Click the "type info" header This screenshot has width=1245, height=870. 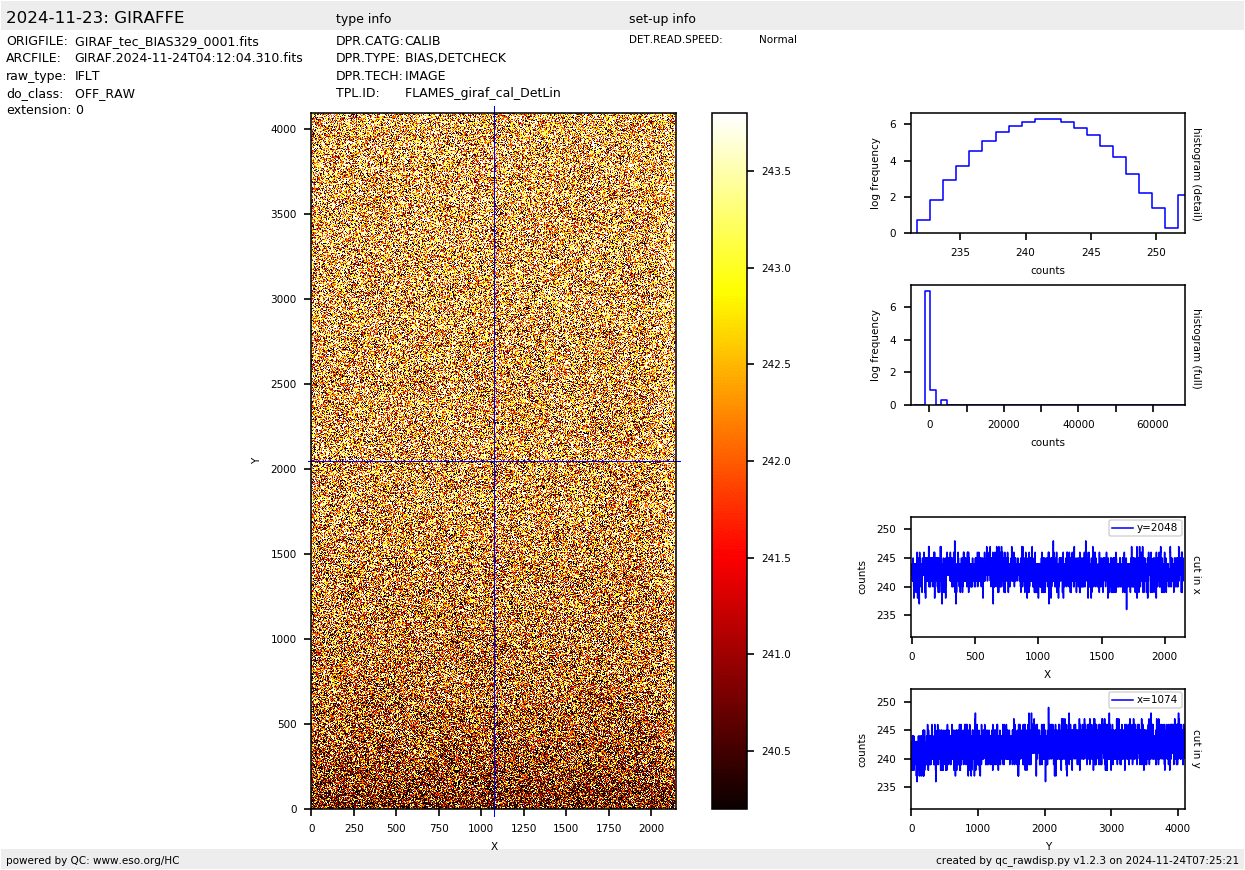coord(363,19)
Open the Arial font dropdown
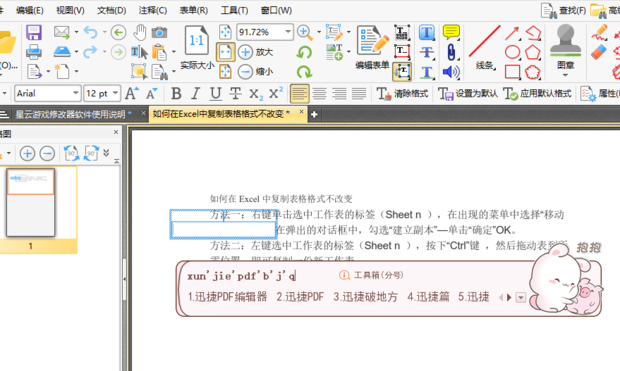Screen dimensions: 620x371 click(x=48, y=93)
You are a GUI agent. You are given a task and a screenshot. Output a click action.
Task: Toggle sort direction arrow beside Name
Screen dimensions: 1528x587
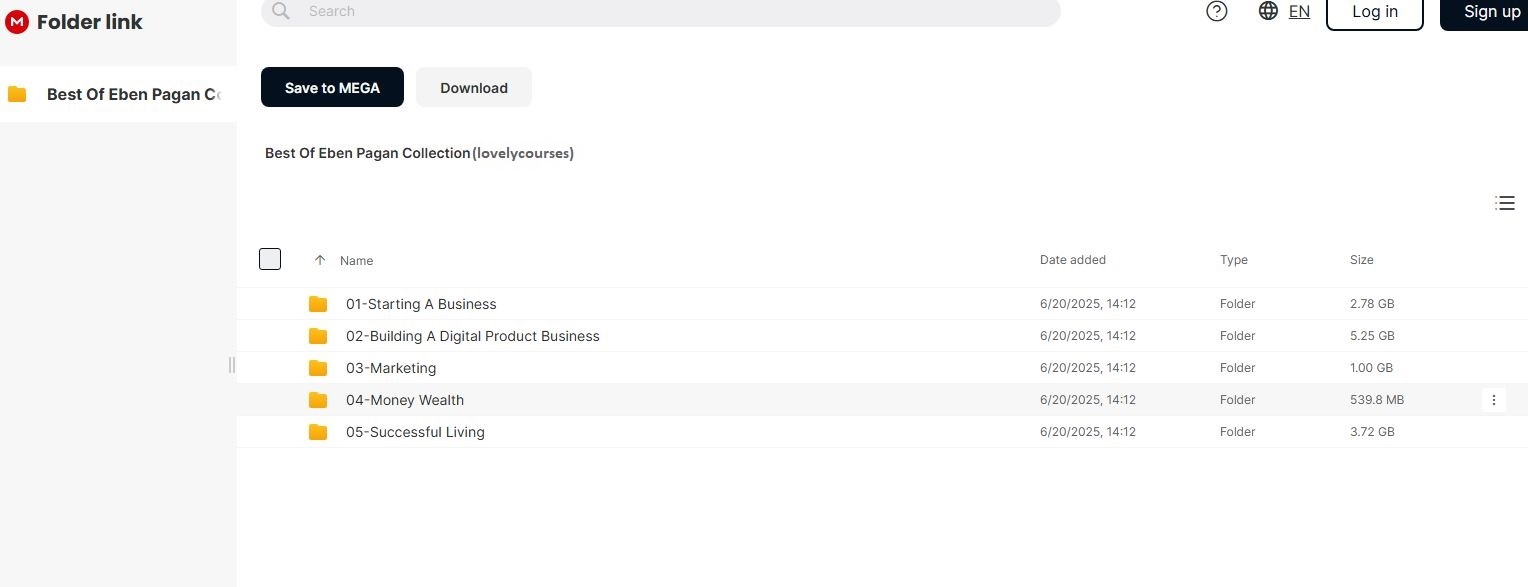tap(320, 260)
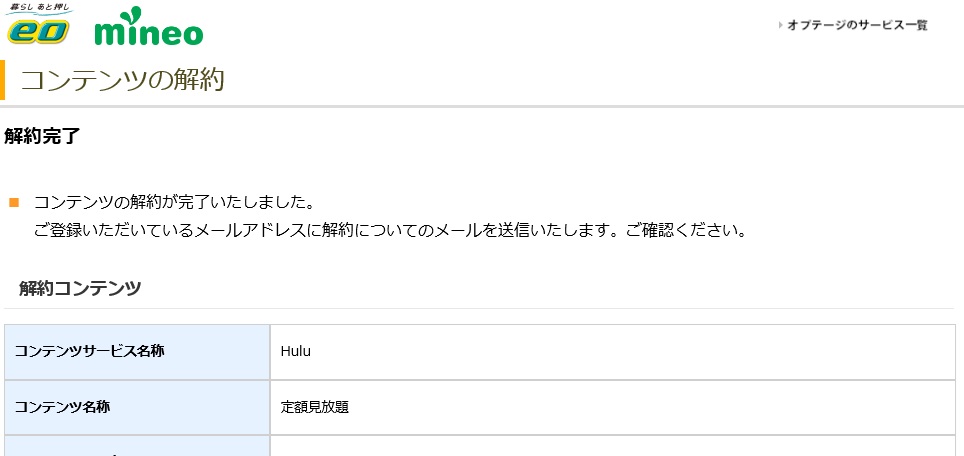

++++++

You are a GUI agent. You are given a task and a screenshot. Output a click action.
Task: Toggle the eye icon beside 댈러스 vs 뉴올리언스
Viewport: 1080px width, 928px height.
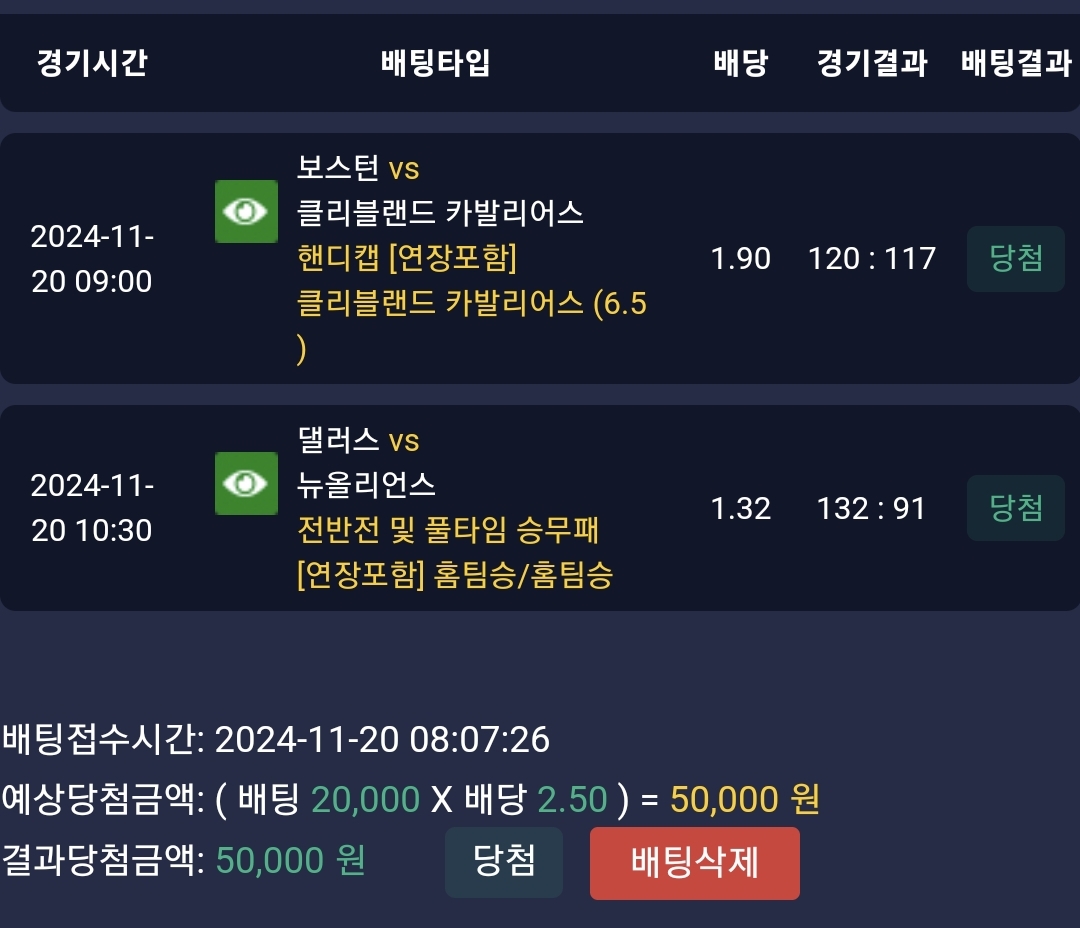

++++++

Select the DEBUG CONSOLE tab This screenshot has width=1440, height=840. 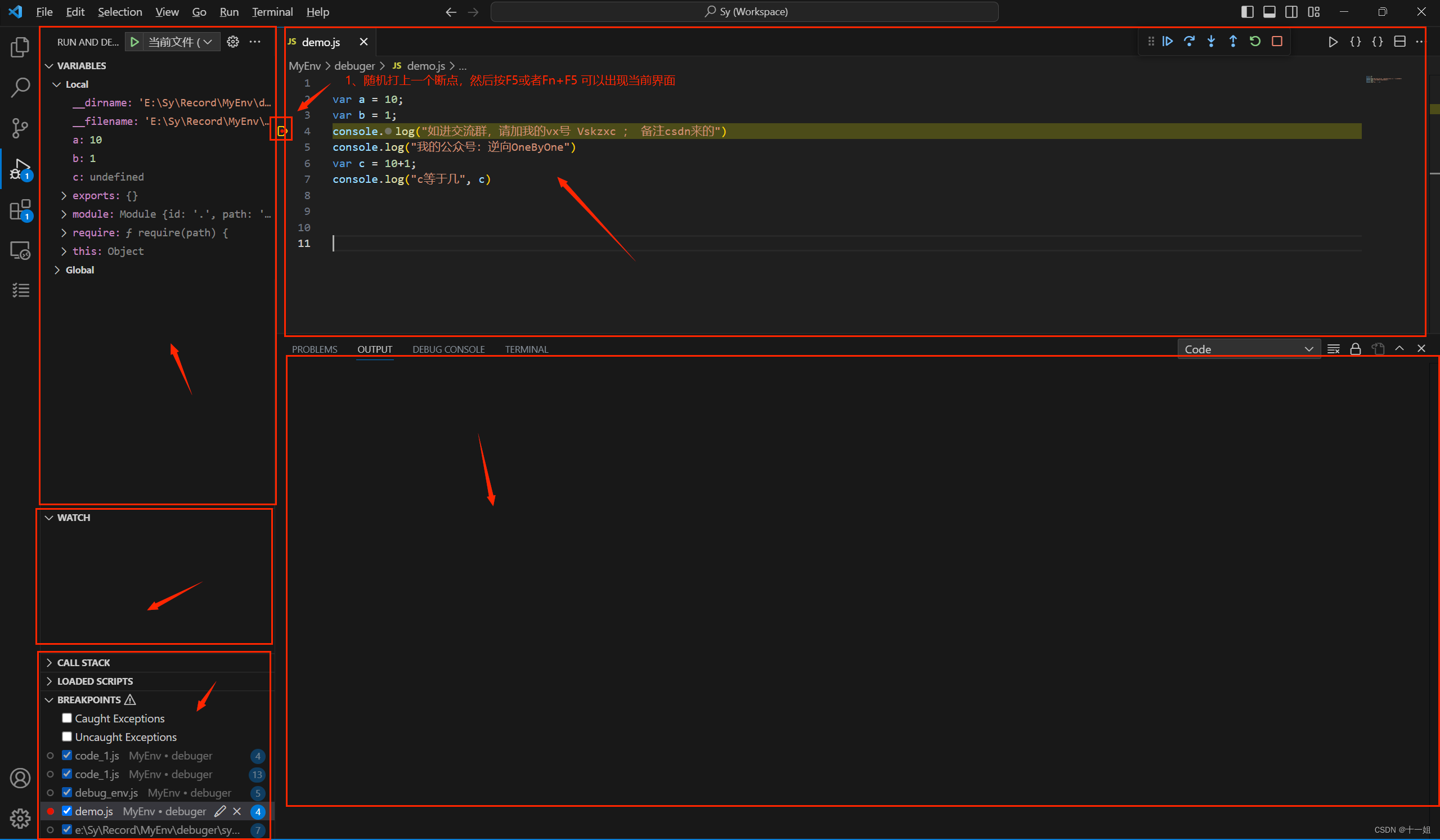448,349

++++++

■ **TASK STATEMENT**
Whenever a line of the material holds the word "Toggle", copy it out.

■ **WRITTEN ANSWER**
Task: Toggle sort direction arrow beside Name
Task: Toggle the eye icon beside 댈러스 vs 뉴올리언스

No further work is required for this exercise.